De Leidend ambtenaar, Fr. PRAET. De Voorzitter, D. SAUER. Op voorstel van de Overeenkomstencommissie bandagisten-verzekeringsinstellingen van 21 maart 2000 en in uitvoering van artikel 22, 4°bis, van de wet betreffende de verplichte verzekering voor geneeskundige verzorging en uitkeringen, gecoördineerd op 14 juli 1994, heeft het Comité van de Verzekering voor geneeskundige verzorging op 19 juni 2000 de hiernagaande interpretatieregels vastgesteld : Interpretatieregels betreffende de verstrekkingen van artikel 27 van de nomenclatuur : INTERPRETATIEREGEL 1 VRAAG Buikgordel naar maat : cumulatieregelen.

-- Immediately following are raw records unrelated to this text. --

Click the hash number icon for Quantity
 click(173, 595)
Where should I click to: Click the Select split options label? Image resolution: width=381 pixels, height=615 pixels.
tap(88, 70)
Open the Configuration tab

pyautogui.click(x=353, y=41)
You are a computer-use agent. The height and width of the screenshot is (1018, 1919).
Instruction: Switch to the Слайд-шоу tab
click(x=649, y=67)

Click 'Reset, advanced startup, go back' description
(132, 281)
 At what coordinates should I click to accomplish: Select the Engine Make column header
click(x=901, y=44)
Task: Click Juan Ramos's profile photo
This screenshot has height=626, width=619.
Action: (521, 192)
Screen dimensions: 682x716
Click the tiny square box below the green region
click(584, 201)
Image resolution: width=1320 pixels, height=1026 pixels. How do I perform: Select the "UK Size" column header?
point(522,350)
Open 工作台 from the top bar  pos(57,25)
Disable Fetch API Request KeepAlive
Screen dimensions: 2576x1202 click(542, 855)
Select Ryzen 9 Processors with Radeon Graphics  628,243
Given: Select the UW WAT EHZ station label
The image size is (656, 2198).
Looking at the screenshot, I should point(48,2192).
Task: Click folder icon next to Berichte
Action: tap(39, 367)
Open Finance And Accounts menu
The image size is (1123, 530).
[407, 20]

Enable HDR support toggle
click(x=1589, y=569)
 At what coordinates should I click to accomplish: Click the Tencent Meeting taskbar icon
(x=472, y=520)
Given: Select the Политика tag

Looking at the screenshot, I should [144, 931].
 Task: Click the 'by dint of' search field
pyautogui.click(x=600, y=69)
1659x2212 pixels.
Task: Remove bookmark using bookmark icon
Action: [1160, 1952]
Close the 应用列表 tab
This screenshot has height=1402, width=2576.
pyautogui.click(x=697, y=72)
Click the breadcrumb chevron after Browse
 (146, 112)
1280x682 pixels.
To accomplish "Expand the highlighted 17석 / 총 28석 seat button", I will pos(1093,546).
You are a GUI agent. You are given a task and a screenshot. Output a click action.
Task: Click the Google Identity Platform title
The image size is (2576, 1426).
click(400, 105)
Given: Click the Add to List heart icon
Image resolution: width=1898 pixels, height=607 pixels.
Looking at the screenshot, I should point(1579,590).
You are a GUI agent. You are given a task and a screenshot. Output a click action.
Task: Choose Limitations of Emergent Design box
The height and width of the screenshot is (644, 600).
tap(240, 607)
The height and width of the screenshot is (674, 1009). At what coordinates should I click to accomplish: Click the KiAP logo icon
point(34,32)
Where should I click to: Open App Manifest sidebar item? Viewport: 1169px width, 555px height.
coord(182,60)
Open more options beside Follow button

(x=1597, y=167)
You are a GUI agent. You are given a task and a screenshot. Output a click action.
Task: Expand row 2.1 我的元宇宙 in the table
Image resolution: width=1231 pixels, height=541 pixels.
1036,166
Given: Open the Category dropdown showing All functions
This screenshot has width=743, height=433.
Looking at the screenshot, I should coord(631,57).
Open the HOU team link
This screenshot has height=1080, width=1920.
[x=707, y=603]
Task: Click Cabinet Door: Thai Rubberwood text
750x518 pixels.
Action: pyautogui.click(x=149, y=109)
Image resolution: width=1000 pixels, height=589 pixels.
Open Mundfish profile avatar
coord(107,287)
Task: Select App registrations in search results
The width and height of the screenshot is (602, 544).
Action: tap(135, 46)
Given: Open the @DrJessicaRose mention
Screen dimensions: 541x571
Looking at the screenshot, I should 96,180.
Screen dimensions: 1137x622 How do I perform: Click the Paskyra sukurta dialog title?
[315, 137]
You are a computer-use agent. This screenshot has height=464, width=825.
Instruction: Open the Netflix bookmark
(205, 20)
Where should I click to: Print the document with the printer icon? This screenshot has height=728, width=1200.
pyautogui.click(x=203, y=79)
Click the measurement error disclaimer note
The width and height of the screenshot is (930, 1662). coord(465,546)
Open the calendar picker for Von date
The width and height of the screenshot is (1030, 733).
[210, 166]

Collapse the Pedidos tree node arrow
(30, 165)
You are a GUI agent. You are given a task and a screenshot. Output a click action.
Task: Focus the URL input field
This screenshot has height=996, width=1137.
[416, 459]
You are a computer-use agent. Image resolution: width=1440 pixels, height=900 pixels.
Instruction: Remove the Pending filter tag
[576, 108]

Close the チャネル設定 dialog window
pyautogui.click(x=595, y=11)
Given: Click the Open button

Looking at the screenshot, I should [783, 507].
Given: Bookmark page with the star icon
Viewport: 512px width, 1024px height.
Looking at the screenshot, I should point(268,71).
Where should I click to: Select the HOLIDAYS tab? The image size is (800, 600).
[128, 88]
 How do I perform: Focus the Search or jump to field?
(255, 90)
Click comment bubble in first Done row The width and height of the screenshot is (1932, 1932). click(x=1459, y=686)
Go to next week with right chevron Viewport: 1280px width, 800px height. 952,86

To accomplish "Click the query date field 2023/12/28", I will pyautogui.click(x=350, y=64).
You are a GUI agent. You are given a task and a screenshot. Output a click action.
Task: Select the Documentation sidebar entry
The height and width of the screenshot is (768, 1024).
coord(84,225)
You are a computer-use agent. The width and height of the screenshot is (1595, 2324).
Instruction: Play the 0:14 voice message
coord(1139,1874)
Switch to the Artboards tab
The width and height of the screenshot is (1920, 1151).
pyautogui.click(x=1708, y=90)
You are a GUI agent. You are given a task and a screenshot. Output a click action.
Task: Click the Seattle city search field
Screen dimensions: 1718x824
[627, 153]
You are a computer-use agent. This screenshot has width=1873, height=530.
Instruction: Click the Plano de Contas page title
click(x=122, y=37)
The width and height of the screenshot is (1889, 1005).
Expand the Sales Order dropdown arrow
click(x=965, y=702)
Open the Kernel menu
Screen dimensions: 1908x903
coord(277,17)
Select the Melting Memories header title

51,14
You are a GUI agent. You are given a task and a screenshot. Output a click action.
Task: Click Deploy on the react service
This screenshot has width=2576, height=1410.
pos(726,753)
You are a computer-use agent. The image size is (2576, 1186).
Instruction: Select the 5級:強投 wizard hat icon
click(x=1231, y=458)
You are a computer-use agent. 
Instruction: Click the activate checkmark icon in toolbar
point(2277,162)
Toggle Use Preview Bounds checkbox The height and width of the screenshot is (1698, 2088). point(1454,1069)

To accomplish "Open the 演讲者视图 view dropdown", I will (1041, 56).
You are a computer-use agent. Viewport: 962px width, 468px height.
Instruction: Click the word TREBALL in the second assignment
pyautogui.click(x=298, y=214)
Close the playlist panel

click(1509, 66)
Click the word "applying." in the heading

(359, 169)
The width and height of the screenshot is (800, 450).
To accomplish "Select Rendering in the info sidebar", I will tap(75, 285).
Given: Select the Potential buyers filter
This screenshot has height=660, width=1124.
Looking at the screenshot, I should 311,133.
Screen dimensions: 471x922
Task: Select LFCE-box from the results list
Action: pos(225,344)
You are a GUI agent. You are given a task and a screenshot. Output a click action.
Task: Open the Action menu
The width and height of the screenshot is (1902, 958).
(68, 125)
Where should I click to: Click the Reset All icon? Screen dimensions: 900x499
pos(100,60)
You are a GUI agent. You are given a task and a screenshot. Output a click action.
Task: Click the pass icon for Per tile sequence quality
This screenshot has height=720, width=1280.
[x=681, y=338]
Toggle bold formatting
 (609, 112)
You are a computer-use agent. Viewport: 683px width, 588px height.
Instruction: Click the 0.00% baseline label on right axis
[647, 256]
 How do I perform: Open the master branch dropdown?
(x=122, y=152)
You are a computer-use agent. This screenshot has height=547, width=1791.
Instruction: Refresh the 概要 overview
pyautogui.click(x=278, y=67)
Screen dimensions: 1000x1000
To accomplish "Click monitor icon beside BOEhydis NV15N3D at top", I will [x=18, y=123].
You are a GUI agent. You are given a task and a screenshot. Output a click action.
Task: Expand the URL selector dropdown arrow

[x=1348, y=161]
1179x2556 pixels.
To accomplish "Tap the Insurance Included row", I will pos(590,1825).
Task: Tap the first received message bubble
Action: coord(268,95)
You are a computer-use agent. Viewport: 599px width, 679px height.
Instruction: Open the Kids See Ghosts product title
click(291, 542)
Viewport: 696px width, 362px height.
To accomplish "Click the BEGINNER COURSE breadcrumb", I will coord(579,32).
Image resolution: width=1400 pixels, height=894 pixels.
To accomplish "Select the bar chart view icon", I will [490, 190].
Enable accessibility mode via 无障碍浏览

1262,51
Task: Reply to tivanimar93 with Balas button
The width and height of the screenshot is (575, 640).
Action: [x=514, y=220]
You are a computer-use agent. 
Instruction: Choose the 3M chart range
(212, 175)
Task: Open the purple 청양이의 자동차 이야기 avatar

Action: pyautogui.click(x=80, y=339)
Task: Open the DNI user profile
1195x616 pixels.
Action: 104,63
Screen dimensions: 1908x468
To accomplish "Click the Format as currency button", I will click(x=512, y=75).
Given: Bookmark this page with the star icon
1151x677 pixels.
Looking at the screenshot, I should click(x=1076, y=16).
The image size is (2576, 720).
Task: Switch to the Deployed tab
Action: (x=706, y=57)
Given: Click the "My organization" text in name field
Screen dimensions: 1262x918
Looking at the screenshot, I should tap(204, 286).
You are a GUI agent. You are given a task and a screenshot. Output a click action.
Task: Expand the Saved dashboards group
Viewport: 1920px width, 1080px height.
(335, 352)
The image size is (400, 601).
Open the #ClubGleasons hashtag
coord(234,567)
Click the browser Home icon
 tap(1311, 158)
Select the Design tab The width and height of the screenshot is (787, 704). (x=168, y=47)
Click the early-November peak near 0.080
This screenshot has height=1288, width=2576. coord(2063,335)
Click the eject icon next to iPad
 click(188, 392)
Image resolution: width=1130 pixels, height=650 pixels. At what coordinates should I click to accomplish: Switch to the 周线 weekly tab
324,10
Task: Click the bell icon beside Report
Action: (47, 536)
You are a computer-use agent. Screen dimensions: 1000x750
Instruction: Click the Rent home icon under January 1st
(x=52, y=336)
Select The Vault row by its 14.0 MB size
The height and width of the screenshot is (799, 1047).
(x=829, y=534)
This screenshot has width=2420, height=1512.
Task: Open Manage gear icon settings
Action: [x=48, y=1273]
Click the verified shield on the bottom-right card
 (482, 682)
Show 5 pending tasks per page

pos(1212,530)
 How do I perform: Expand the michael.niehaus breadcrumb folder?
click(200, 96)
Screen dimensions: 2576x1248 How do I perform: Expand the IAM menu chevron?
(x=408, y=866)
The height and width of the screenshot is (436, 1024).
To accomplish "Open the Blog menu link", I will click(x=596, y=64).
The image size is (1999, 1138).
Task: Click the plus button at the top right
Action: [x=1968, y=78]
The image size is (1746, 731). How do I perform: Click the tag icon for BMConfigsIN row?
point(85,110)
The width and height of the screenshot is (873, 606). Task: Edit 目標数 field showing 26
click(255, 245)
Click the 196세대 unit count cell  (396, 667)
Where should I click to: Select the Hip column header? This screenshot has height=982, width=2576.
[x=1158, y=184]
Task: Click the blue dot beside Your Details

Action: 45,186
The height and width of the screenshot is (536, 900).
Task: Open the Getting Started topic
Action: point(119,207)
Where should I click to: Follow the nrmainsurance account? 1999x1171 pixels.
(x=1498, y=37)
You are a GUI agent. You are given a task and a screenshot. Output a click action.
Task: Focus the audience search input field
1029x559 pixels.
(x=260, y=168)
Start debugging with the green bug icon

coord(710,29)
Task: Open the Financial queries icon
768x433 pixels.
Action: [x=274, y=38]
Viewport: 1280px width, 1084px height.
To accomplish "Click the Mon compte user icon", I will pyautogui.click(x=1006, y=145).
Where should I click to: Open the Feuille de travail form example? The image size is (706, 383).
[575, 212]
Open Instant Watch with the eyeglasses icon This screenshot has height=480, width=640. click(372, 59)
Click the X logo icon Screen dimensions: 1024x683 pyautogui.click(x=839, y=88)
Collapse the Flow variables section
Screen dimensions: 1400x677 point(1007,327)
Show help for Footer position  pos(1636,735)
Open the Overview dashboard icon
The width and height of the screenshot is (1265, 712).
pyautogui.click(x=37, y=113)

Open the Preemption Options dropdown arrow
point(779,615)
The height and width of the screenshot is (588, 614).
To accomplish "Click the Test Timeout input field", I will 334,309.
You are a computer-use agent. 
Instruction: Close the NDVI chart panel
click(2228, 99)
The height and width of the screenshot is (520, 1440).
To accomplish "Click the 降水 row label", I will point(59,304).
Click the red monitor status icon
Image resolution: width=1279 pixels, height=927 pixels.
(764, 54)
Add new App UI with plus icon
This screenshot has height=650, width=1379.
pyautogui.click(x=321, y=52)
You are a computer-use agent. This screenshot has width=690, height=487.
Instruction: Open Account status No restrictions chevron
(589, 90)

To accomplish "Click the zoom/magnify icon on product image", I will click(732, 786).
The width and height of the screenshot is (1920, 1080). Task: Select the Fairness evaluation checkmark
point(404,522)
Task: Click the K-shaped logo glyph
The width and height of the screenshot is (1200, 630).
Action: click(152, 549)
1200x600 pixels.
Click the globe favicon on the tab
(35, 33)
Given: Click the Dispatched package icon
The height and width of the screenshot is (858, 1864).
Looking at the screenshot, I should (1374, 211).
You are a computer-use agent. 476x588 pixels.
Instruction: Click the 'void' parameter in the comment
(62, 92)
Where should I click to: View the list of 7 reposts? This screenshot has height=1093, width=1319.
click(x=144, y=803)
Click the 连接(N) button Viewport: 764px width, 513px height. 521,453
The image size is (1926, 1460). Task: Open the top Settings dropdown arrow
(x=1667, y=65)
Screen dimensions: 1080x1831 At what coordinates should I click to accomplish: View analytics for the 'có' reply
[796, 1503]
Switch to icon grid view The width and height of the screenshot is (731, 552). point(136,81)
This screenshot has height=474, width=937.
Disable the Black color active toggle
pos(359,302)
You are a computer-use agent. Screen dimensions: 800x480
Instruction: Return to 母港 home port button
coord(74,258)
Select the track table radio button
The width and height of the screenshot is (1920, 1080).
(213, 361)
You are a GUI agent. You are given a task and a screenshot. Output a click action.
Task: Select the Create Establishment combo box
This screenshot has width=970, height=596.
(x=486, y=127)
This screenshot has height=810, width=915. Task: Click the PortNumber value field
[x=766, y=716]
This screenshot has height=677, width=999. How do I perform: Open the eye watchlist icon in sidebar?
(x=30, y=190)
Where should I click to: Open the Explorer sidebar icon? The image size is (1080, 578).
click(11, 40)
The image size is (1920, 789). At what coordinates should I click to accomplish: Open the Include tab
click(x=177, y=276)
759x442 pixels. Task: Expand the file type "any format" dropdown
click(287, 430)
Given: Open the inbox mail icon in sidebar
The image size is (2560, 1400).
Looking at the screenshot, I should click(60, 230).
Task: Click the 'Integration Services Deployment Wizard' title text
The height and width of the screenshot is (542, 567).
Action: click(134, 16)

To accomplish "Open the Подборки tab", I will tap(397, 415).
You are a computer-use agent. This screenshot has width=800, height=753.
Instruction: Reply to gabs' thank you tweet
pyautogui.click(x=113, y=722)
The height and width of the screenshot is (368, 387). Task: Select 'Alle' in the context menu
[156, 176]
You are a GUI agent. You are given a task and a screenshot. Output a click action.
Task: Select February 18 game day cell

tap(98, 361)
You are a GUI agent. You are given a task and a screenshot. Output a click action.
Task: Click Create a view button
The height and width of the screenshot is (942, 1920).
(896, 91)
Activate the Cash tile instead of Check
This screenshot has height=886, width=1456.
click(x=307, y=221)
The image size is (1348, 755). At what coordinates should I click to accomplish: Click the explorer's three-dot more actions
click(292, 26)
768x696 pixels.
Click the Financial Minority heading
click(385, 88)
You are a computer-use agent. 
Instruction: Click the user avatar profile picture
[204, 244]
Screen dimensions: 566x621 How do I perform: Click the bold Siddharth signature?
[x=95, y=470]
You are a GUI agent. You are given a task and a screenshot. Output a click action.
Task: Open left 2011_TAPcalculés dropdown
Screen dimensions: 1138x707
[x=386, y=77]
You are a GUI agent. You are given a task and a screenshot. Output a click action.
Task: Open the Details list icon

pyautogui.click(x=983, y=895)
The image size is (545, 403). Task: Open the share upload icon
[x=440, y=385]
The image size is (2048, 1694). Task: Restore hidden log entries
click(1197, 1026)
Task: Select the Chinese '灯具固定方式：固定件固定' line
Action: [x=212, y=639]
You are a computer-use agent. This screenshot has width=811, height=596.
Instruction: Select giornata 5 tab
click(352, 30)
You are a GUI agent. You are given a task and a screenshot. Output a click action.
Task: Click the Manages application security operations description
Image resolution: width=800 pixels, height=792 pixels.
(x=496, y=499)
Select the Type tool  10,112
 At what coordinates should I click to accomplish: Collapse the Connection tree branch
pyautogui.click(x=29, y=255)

ANTWOORD 601311 Heupomtrek van minder dan 1 m . . . . . Y 81,75 De buikgordel, voorzien onder de nummers 601311, 601333, 601355 en 601370 is cumuleerbaar met de gordel voorzien onder het codenummer : 641012 Regelbare bevestigingsgordel voor colostomie, ileostomie, ureterostomie en cystostomie, inclusief de eventuele steunplaat . . . . . Y 6,80 Het geval moet beantwoorden aan de maatstaven die zijn vastgesteld voor de 2 toestellen. 601414 Kussentje voor nierptosis of liesbreuk . . . . . Y 7,63 Deze verstrekking mag niet worden gecumuleerd met een breukband. 601436 Kussentje voor eventratie . . . . . Y 10,9 Dit kussentje mag slechts samengaan met een buikgordel.
INTERPRETATIEREGEL 2.
VRAAG Wat is de verzekeringstegemoetkoming voor een breukband voor bilaterale liesbreuk wanneer aan de verzekerde één jaar tevoren een breukband voor unilaterale liesbreuk is vergoed ? ANTWOORD Er moet worden beschouwd dat het gaat om een nieuwe band en verstrekking nr. 601090 ... Y 13,08 of nr. 601112 ... Y 70,85 moet worden vergoed.
De voornoemde interpretatieregels zijn van toepassing 10 dagen na de bekendmaking in het Belgisch Staatsblad en vervangen de interpretatieregels opgenomen in de rubriek 601 van de interpretatieregels van de nomenclatuur van de geneeskundige verstrekkingen.
De Leidend ambtenaar, Fr. PRAET. De Voorzitter, D. SAUER.